Regia: Peter Jackson. Sceneggiatura: Fran Walsh, Philippa Boyens, Peter Jackson, Guillermo del Toro. Scenografia: Dan Hennah. Montaggio: Jabez Olssen. Costumi: Weta Workshop. Fotografia: Andrew Lesnie. Musiche: Howard Shore
Interpreti: Martin Freeman, Benedict Cumberbatch, Lee Pace, Ian McKellen, Hugo Weaving, Orlando Bloom, Elijah Wood, Richard Armitage, Cate Blanchett, Billy Connolly, Evangeline Lilly, Andy Serkis, Luke Evans, Christopher Lee, Aidan Turner, Ian Holm.
Produttore: Carolynne Cunningham, Zane Weiner, Fran Walsh, Peter Jackson.
Distribuzione: Warner Bros.
Origine: USA, Nuova Zelanda 2013.
Durata: 161'.
Appena superati i titoli di testa, gli spettatori più attenti potrebbero scorgere il regista Peter Jackson in una fugace apparizione simile a quella già fatta dallo stesso ne “Il signore degli Anelli-La compagnia dell’anello” (2001) in questa continuazione de “Lo hobbit-Un viaggio inaspettato” (2012), tramite cui aveva aperto la trilogia volta a fare da prequel alle avventure di Frodo e amici, in quanto ambientata sessant’anni prima di esse. Continuazione che, ovviamente ancora tratta dalle pagine di J.R.R. Tolkien, vede Martin Freeman e Ian McKellan di nuovo nei panni di Bilbo Baggins e del mago Gandalf il Grigio, in viaggio verso Est con tredici nani guidati da Thorin Scudodiquercia, alias Richard Armitage, per la riconquista della Montagna Solitaria e del perduto Regno dei nani di Erebor, finito nelle mani del terribile drago Smaug.

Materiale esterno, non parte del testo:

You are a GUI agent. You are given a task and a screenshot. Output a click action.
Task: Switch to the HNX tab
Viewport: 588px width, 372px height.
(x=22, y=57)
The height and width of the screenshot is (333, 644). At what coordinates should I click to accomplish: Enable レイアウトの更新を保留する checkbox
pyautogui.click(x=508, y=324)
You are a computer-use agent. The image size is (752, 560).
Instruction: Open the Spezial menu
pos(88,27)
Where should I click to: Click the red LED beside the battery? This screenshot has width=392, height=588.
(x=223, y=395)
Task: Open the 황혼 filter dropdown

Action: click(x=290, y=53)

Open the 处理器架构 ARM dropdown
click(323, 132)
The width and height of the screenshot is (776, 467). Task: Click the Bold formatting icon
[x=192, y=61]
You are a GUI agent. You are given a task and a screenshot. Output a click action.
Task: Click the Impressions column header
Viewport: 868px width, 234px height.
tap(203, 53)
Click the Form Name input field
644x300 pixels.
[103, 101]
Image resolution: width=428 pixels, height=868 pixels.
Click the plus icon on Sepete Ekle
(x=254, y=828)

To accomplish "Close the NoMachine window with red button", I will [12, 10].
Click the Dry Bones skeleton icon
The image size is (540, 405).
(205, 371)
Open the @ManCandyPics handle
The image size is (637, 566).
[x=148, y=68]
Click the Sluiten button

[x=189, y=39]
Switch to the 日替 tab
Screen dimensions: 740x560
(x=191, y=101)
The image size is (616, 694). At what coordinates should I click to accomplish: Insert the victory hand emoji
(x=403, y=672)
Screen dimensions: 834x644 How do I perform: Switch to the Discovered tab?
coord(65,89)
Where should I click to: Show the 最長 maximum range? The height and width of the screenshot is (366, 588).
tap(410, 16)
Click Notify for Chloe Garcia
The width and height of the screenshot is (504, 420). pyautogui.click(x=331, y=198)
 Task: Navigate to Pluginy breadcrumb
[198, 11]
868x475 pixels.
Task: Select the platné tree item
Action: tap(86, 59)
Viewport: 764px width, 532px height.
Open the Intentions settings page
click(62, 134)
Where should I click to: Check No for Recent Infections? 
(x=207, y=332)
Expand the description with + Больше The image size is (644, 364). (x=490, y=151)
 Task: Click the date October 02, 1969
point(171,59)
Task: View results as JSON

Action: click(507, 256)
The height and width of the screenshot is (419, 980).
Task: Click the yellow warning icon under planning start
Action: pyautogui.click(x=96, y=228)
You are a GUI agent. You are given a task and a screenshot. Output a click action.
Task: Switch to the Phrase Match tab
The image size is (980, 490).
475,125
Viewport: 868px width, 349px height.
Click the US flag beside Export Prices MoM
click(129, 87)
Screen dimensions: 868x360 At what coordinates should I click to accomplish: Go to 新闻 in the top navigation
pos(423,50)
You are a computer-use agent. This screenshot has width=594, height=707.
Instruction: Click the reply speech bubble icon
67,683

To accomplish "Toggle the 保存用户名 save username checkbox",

Drago di cui, come c’era da aspettarsi, non si attende altro che la spettacolare entrata in scena, destinata ad arrivare, però, soltanto nel corso dell’ultima parte delle circa due ore e quaranta di visione; destinate a tirare in ballo, tra gli altri, Beorn il cambia pelle, incarnato da Mikael Persbrandt e in grado di mutare il proprio aspetto da quello di uomo di grossa taglia a ben più grande orso, la minacciosa foresta di Bosco Altro e una banda di elfi capitanati da Tauriel, con le fattezze di Evangeline Lilly, insieme al ritrovato Legolas, interpretato come nella trilogia originale da Orlando Bloom. Senza contare la sequenza atta a coinvolgere un’orda di giganteschi ragni, che, se da un lato più delle altre lascia riconoscere il tocco dell’autore di “Meet the Feebles” (1989) e “King Kong” (2005), dall’altro mette a dura prova gli spettatori aracnofobici, che possono magari rifarsi con momenti maggiormente volti al divertimento come quello dello scontro eseguito sfruttando barili galleggianti in acqua. A rimanerne soddisfatti saranno più gli irriducibili seguaci tolkieniani che i fan di colui che è stato definito lo Steven Spielberg neozelandese.